# Directions:
Show, in full, each line of the listing below that contains the string "JSON".

####################

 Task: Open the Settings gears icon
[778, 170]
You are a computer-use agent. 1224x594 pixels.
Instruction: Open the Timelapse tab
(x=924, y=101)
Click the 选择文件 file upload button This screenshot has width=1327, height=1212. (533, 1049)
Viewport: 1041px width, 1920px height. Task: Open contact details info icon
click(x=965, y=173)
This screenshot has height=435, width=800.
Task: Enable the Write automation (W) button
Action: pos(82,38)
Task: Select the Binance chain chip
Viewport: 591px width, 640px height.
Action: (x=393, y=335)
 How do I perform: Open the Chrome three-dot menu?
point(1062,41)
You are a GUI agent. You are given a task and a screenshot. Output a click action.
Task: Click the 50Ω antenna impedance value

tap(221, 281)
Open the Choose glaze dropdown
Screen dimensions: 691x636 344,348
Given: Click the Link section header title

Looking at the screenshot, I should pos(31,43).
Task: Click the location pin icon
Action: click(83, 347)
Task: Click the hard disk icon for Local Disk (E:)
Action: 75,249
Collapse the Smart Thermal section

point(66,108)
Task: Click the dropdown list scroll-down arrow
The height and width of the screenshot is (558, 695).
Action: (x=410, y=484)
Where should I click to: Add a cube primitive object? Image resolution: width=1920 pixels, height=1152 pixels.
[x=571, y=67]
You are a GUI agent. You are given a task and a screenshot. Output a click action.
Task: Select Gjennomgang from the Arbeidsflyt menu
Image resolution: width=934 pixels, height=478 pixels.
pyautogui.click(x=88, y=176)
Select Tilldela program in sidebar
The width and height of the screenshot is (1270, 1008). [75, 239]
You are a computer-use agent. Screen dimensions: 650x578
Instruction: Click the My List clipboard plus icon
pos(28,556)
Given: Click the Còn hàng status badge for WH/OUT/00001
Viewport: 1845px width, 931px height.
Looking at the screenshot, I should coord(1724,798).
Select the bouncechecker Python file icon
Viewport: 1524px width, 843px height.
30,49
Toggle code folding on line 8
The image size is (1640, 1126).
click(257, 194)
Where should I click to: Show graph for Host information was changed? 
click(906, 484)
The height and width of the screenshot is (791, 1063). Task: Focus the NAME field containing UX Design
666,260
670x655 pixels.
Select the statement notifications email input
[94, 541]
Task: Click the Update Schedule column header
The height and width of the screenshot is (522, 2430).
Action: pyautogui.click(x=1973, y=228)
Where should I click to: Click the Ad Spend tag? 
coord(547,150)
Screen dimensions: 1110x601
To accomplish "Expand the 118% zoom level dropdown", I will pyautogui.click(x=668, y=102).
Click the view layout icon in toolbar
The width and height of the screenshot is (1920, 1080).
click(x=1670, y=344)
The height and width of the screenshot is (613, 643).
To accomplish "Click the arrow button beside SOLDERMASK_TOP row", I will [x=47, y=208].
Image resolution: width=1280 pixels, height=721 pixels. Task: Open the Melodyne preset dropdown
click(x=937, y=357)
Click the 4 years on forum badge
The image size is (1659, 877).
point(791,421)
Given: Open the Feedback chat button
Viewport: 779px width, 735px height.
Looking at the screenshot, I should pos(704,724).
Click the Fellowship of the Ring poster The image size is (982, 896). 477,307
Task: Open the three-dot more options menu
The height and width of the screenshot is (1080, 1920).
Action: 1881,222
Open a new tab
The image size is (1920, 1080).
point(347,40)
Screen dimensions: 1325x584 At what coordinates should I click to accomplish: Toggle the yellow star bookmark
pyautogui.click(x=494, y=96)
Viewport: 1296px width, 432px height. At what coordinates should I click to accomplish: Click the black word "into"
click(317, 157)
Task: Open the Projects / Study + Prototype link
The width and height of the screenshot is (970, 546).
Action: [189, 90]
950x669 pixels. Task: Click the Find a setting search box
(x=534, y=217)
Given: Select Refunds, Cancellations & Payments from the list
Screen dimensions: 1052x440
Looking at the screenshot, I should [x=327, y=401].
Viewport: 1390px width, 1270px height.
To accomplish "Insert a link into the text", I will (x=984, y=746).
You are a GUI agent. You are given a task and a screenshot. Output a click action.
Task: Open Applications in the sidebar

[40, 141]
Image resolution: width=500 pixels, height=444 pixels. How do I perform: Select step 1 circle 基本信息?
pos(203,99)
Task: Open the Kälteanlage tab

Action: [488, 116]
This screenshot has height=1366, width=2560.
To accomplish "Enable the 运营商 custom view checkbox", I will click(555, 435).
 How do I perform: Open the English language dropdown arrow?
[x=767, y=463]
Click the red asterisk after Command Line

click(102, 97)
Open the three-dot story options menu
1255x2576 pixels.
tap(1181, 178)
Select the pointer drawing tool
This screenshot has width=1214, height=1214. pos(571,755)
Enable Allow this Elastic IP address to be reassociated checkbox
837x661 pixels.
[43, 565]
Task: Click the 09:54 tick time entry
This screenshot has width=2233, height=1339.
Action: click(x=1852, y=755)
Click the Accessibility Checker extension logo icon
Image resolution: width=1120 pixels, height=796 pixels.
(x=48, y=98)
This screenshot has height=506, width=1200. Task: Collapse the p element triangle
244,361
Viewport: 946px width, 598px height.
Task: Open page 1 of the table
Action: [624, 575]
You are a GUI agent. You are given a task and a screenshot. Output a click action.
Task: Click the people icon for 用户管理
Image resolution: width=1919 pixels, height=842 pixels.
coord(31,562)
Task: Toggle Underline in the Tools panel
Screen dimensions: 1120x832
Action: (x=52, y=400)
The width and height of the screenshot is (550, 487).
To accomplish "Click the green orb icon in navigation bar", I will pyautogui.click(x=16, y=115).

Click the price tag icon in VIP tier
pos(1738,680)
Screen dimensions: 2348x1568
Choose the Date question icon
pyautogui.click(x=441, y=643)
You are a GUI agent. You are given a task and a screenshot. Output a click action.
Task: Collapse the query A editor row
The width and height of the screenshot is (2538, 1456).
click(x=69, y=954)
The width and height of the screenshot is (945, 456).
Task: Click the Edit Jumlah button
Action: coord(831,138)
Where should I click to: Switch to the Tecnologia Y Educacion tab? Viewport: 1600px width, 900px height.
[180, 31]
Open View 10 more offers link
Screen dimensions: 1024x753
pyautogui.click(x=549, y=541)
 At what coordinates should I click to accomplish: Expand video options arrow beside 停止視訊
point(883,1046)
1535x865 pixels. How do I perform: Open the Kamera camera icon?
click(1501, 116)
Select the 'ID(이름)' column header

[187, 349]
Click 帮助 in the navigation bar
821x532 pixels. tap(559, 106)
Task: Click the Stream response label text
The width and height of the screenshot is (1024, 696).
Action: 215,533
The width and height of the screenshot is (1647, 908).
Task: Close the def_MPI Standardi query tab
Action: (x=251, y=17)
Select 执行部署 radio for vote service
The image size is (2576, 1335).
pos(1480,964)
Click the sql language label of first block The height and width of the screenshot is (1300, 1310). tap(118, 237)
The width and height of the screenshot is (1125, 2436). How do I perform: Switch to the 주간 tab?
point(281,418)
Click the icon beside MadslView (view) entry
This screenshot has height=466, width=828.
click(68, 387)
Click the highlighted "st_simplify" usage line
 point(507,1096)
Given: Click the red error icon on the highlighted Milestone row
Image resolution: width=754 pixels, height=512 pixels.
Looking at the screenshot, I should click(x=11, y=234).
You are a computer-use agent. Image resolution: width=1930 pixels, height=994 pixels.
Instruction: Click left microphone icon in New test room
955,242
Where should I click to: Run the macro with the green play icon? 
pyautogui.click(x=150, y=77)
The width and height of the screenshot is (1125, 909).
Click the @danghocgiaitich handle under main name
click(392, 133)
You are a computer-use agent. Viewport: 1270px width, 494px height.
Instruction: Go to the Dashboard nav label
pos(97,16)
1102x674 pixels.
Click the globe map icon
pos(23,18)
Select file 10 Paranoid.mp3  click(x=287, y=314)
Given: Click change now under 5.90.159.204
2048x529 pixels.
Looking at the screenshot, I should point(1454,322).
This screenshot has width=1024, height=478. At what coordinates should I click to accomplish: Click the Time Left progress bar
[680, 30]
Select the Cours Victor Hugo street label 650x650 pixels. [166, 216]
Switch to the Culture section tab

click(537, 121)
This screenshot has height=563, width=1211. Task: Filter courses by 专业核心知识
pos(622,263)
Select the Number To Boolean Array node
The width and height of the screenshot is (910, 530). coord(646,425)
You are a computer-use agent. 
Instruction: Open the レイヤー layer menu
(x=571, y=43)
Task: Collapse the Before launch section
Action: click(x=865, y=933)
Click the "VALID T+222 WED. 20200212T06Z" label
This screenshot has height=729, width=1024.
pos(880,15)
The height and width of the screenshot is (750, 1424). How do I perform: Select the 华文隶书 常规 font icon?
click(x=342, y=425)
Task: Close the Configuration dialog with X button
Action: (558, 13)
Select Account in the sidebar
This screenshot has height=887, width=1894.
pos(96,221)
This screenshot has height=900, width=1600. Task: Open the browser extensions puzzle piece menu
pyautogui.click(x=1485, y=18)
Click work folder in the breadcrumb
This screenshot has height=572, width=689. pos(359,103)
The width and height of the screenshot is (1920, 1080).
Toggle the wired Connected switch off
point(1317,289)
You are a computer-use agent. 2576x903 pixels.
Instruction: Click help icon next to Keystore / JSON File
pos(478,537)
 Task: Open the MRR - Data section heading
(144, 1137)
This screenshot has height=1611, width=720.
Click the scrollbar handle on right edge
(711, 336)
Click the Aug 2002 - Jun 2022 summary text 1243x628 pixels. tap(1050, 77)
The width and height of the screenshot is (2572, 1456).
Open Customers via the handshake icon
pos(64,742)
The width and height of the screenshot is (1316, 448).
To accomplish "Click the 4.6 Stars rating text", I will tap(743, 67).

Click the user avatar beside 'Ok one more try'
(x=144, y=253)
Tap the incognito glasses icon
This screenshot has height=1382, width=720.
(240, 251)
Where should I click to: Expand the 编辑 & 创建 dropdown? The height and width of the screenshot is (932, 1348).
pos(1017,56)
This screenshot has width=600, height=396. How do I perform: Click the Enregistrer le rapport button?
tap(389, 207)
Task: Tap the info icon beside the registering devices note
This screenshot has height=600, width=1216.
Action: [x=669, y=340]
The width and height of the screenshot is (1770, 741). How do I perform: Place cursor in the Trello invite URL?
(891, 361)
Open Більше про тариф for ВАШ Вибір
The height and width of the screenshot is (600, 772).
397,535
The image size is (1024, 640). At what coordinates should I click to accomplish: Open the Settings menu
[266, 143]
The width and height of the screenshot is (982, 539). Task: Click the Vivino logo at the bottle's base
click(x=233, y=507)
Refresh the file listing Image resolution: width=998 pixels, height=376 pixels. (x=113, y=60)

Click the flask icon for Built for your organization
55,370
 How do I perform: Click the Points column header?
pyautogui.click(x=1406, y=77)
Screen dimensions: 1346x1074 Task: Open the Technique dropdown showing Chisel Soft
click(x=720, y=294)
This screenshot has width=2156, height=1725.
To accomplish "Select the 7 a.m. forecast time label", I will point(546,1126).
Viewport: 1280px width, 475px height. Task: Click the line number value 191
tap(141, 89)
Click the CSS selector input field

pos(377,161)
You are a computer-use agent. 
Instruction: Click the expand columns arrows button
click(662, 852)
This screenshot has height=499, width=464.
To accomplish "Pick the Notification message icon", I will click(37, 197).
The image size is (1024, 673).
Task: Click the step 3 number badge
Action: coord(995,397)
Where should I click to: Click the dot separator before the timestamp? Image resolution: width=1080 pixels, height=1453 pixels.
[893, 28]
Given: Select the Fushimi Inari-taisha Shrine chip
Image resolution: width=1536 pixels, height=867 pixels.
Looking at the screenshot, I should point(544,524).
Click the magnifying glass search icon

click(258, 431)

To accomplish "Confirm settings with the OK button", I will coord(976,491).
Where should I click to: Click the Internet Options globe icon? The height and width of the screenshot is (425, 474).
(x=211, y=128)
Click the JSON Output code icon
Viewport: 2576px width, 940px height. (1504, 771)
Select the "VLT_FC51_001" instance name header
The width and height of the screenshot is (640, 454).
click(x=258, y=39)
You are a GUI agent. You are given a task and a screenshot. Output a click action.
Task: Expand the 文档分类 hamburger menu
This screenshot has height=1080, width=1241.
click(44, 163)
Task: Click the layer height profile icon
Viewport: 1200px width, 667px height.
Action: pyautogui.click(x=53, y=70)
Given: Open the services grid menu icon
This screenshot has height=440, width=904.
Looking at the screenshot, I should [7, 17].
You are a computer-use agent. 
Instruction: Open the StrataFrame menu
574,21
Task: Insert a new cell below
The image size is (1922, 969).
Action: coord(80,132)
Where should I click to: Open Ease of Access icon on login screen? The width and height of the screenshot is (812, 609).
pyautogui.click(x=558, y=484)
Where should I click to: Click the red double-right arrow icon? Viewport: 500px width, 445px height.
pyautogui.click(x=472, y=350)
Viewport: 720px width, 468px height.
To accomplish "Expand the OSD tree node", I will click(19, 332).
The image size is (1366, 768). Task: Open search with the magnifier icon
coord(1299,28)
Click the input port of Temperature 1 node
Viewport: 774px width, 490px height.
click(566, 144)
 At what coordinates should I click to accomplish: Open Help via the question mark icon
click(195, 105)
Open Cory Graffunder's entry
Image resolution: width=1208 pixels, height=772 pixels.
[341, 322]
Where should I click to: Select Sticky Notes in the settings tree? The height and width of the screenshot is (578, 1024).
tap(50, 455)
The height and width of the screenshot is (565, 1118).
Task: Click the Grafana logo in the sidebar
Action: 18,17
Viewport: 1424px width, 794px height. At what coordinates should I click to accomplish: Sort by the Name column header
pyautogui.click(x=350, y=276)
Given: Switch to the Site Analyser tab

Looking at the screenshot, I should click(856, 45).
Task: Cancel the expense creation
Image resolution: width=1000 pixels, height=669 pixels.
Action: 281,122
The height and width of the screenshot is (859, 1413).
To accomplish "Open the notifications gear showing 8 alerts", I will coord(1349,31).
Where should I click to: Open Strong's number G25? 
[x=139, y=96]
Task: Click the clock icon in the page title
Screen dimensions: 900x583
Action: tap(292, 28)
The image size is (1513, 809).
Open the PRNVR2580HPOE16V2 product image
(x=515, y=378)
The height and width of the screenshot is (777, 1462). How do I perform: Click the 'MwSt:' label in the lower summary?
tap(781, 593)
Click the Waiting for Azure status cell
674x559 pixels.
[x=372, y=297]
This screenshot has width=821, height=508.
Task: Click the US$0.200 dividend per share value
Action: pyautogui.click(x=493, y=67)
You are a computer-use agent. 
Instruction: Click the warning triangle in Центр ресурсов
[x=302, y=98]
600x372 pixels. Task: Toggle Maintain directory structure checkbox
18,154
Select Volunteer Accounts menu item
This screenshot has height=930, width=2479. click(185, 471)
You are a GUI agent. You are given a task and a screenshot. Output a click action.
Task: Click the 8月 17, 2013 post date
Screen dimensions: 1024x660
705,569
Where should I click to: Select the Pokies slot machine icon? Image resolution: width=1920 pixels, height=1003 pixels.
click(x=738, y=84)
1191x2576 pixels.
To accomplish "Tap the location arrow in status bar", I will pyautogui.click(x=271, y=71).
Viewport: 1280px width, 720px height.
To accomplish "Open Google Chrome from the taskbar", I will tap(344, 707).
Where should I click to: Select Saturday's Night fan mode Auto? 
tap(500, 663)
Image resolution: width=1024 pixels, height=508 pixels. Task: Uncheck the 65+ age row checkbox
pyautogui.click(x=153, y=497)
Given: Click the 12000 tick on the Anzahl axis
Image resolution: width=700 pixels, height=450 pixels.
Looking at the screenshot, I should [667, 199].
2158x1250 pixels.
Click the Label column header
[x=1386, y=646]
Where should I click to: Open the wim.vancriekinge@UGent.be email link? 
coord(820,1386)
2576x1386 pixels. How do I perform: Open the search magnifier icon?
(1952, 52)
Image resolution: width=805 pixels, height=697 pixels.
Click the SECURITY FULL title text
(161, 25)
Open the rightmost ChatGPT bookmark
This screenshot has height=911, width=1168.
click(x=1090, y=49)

####################

# Answer for the task:
Instruction: Click help icon next to Keystore / JSON File
Click the JSON Output code icon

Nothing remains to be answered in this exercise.